The title says it most of it. From Fresnillo through Chihuahua to Cd. Juarez there doesn't seem to be much choice, just straight up Hwy 49.

But from Guadalajara to Fresnillo there is a choice between 23 going through Tesistan, Colotlan and Centro or 54/49 going through Zacatecas, or 80D/45D going through Aquascalientes.

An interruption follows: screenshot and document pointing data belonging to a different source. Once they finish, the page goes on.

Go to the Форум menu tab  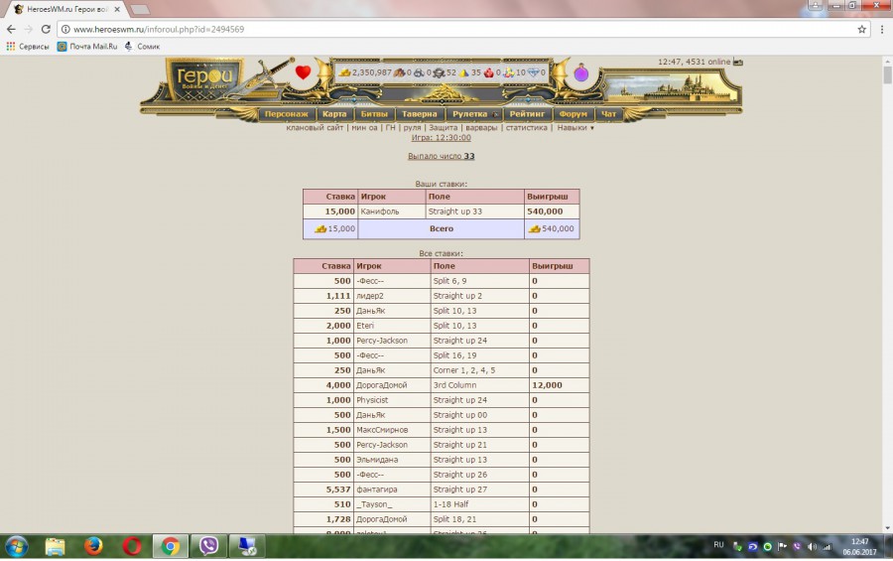pyautogui.click(x=573, y=114)
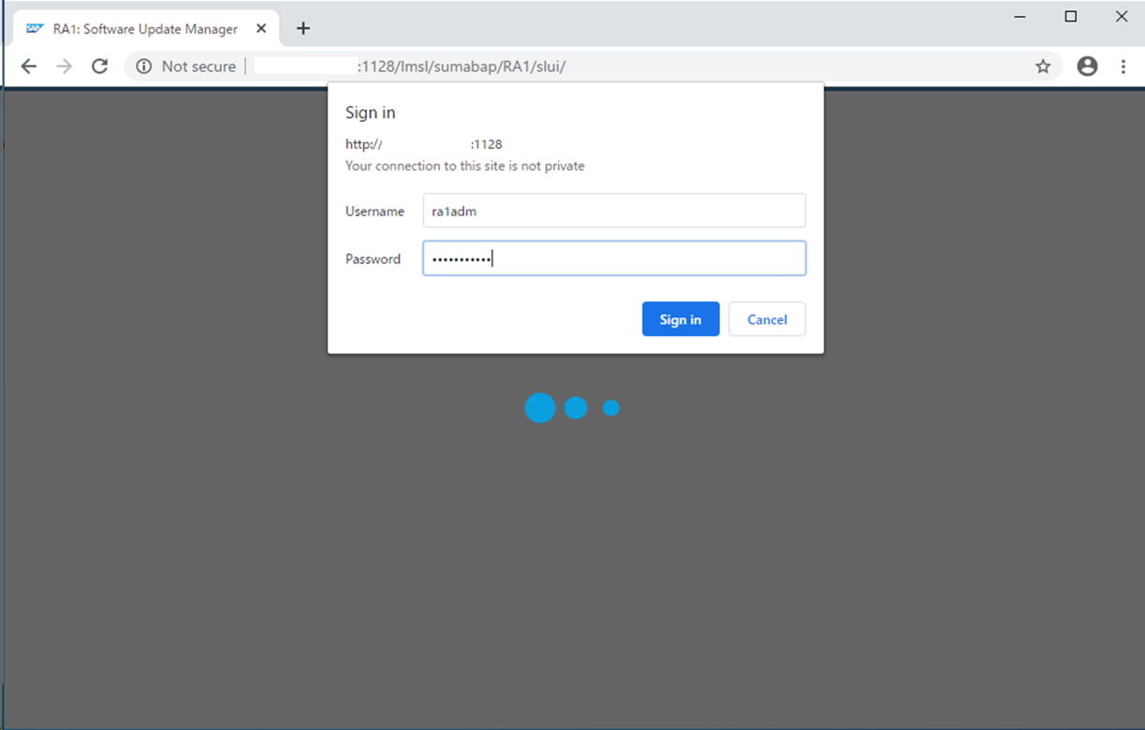This screenshot has height=730, width=1145.
Task: Open a new tab with the plus icon
Action: coord(302,28)
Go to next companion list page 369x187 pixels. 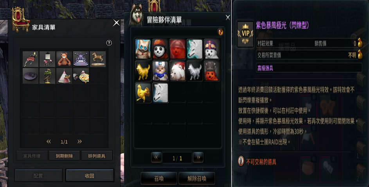click(198, 158)
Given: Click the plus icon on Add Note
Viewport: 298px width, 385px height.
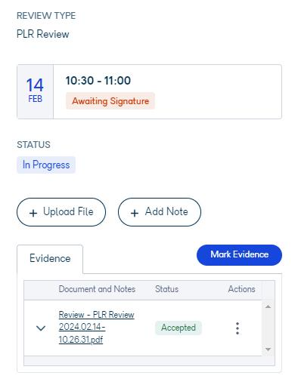Looking at the screenshot, I should pos(135,213).
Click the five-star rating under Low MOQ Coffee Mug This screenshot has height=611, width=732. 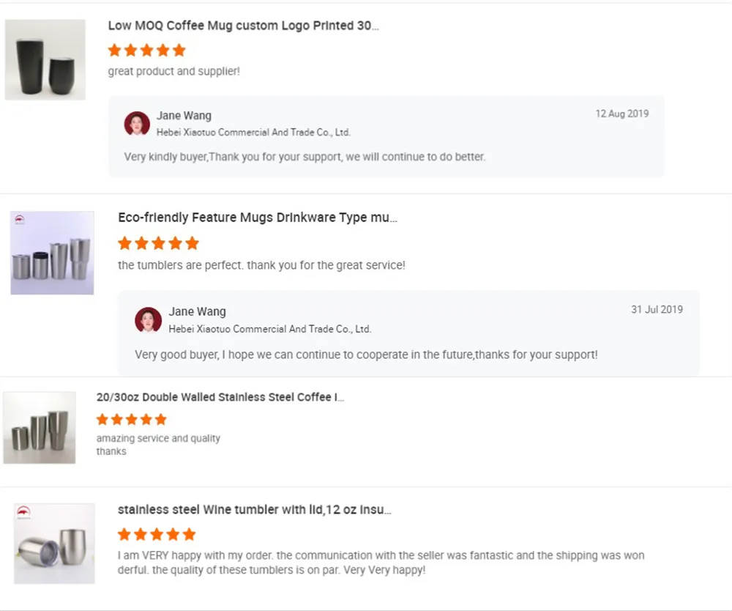(x=146, y=51)
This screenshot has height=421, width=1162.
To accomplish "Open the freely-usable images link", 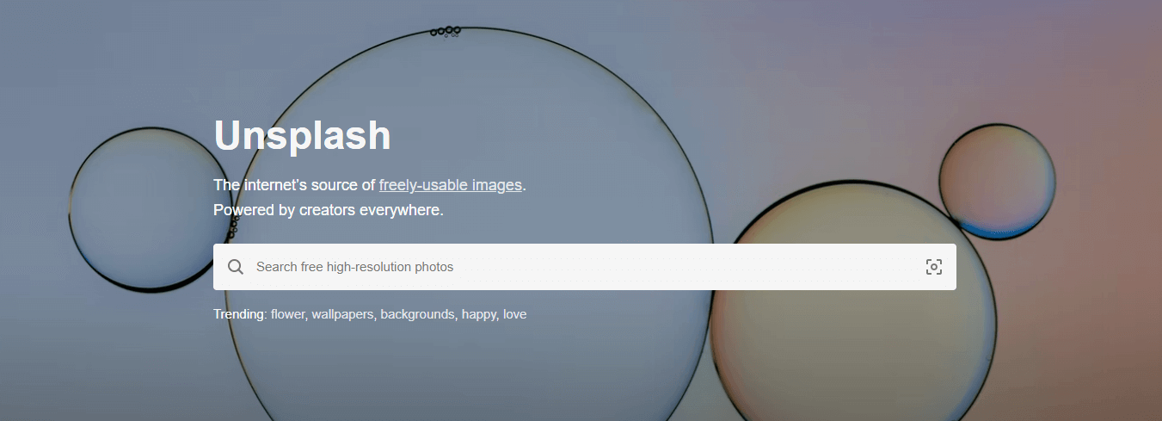I will [451, 184].
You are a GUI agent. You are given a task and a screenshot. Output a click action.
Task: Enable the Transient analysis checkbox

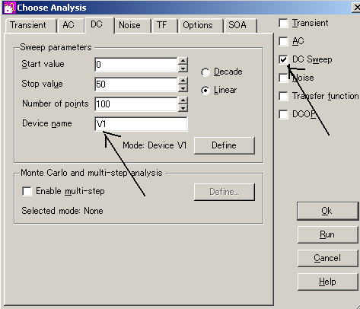pos(283,24)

I think the buses use the 80D route.

Any comments on the best route?


----------



## TundraGreen (Jul 15, 2010)

TundraGreen said:


> The title says it most of it. From Fresnillo through Chihuahua to Cd. Juarez there doesn't seem to be much choice, just straight up Hwy 49.
> 
> But from Guadalajara to Fresnillo there is a choice between 23 going through Tesistan, Colotlan and Centro or 54/49 going through Zacatecas, or 80D/45D going through Aquascalientes.
> 
> ...


I can now answer my own question. Both Routes 23 and 54/49 are scenic with lots of winding two lane mountain roads. I took Rte 23 going north and returned by Route 54/49. I did not take the 80D/45D route but suspect it is more or all Cuota with four lane divided highway.

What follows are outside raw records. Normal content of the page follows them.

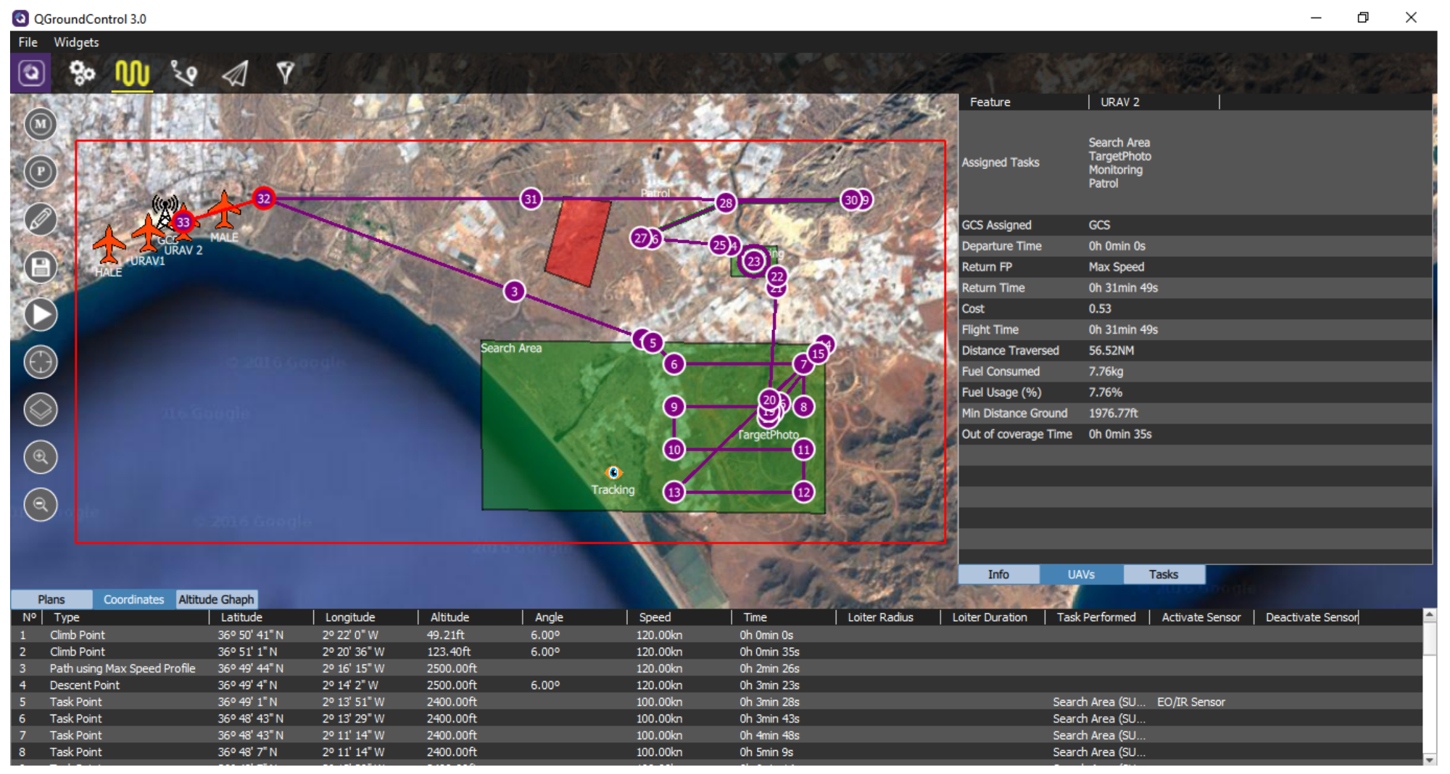This screenshot has width=1450, height=774.
Task: Click the crosshair center map icon
Action: 41,362
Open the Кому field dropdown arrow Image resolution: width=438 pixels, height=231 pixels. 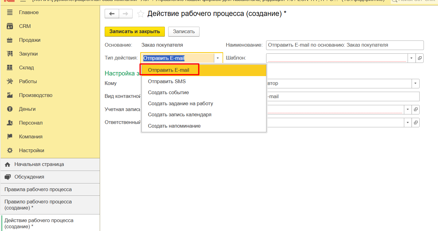pos(415,83)
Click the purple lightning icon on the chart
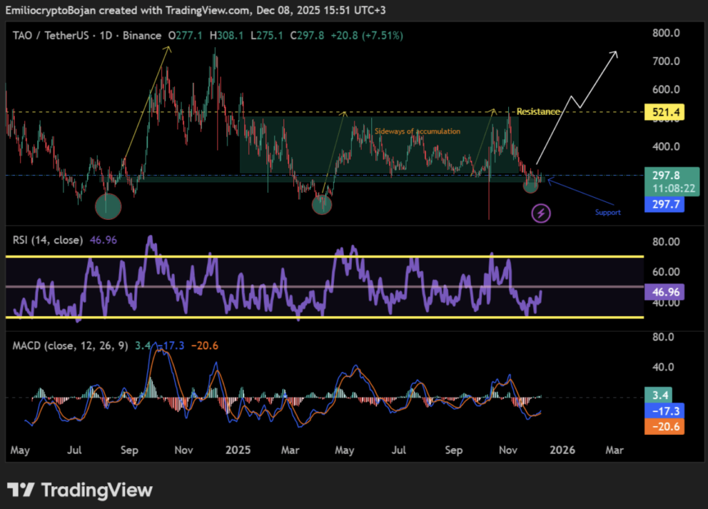This screenshot has height=509, width=708. tap(541, 212)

The trip was mostly uneventful except for getting lost around Torreón in both directions, having a flat tire a few hours south of Cd Juarez, and encountering an overturned truck on Rte 54 near Ixtlahuacan del Rio that blocked the road from about an hour.


----------



## Isla Verde (Oct 19, 2011)

TundraGreen said:


> I can now answer my own question. Both Routes 23 and 54/49 are scenic with lots of winding two lane mountain roads. I took Rte 23 going north and returned by Route 54/49. I did not take the 80D/45D route but suspect it is more or all Cuota with four lane divided highway.
> 
> The trip was mostly uneventful except for getting lost around Torreón in both directions, having a flat tire a few hours south of Cd Juarez, and encountering an overturned truck on Rte 54 near Ixtlahuacan del Rio that blocked the road from about an hour.


Nice to have you back, and all in one piece!


----------